La velocidad y efectividad con que las redes sociales magnifican las polémicas, y la amplia difusión que han tenido las corrientes de opinión promotoras de “estilos de vida saludables”, han sido vectores para que el movimiento antivacunas que apareció desde el siglo XIX en Estados Unidos y la Gran Bretaña adquiera una fuerza internacional que encontró argumentos pseudocientíficos en un artículo de Andrew Wakefield que sería después profusamente desmentido al fundarse en manipulación de datos que sustentaban argumentos falaces asociando las vacunas con el autismo.
Pese a los muy difundidos desmentidos, el daño a la inmunización universal ha sido mayúsculo, al grado que incluso en México, país donde la vacunación había tenido avances muy importantes, en los últimos años el índice de inmunización ha caído en ocho por ciento representando ya un riesgo para la salud pública. Porque en términos elementales, si bien el cuidado de la salud es un derecho en la esfera individual, la inmunización contra enfermedades infecciosas y el cuidado de no ser foco de contagio, se convierte en una responsabilidad social fundamental. Es decir, probablemente alguien esté en su derecho de incurrir en conductas de riesgo de contagiarse de, por decir algún padecimiento, gripe, pero parte de su responsabilidad social es evitar contagiar a los demás con sus cepas infecciosas.
La vacunación sobre todo de los niños es un asunto de responsabilidad social pues la garantía de permanencia, desarrollo, perpetuación de cualquier sociedad pasa por la protección de su infancia y eso debiera trascender cualquier derecho sentido por los padres de familia. La profusión absurda de que los estilos de vida saludables tienen el poder de inmunizar por sí mismos, el temor infundado sobre los riesgos de las vacunas de producir enfermedades, y todo el andamiaje de argumentos pseudocientíficos para inhibir “el negocio” de las vacunas, entrañan una enorme irresponsabilidad, una descomunal ignorancia, y un egoísmo mayúsculo por parte de algunos padres de familia que arriesgan a sus hijos, y a la comunidad en que habitan.
Otra andanada de argumentos contra la vacunación tiene que ver con las esferas de corrupción que gobiernos y empresas farmacéuticas han tejido en los esquemas de distribución de las sustancias inmunológicas y el resto de las medicinas.

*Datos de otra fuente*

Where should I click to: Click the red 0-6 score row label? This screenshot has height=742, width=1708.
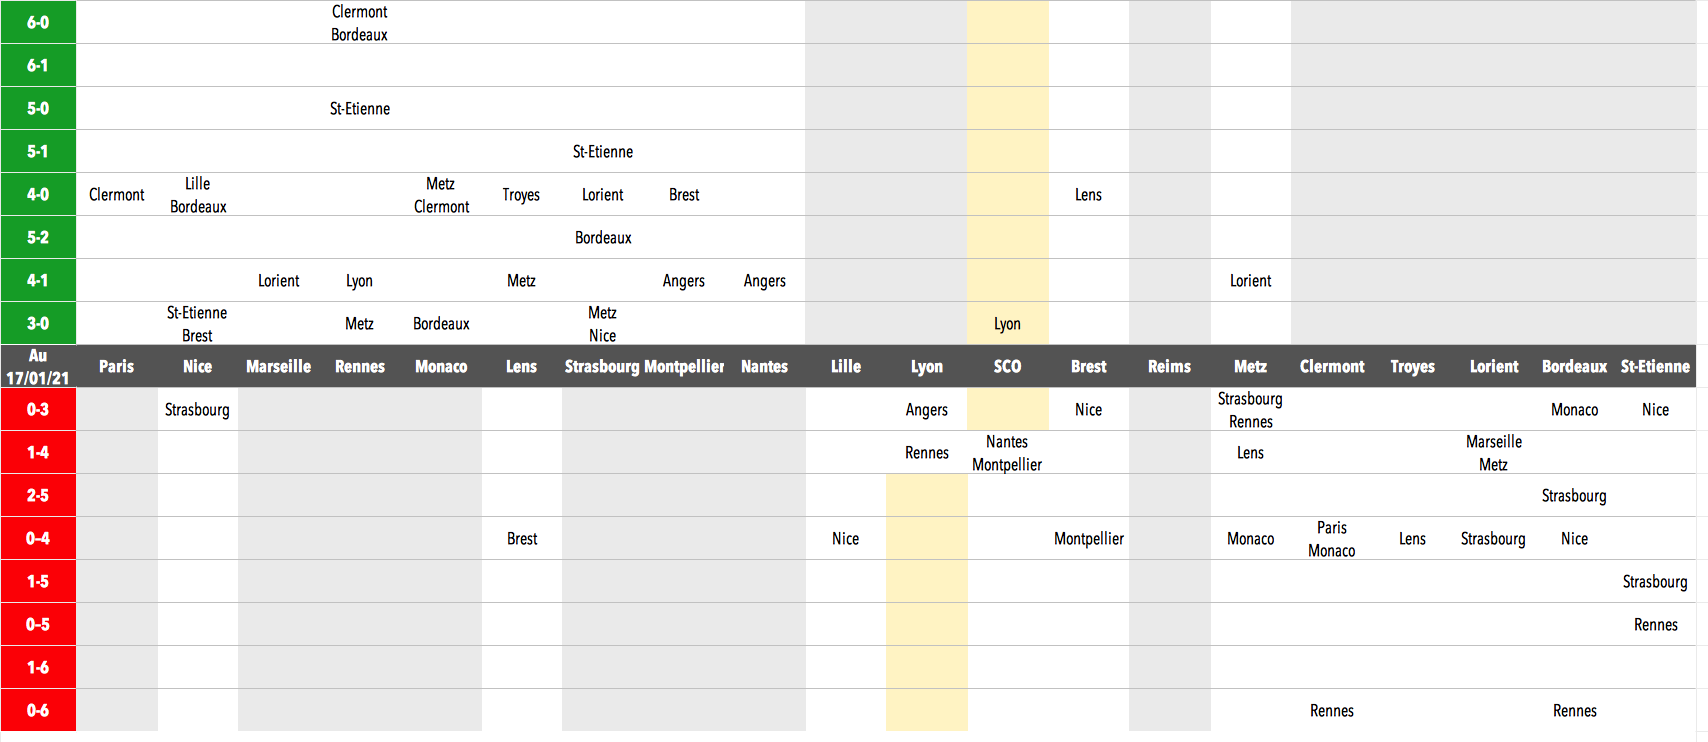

Y si bien es cierto que todos esos mecanismos deben modificarse y transparentarse, y que los responsables de los mismos debieran ser puestos a disposición de la justicia para sanciones ejemplares; no se trata de argumentos contra las vacunas en sí mismas. El que haya un mal servicio de distribución de alimentos no significa que los alimentos sean malos o que haya que dejar de consumirlos.
Las alternativas para frenar los efectos nocivos del movimiento antivacunas, que tiene bajo alerta sanitaria por sarampión a 9 países de América, y a toda Europa (en México hay alertas epidemiológicas para viajeros y se mantiene la vigilancia para la evolución de los casos de sarampión en el mundo), pasan por la vía autoritaria: obligar a vacunar a los niños, pese a las consideraciones en contra de los padres (que parece la más sencilla pero es también la de mayor riesgo para la libertad y la democracia); o por la vía democrática: fomentar la información, el conocimiento, la participación de la gente en las campañas de vacunación, con la difusión real en términos de marketing y de educación, sobre los efectos de las vacunas, sus aspectos positivos, las asociaciones que la práctica de inmunización tiene con la vida saludable, y la responsabilidad social de los padres con sus comunidades. La urgencia de atender el rechazo creciente a las vacunas es cuestión de vida o muerte.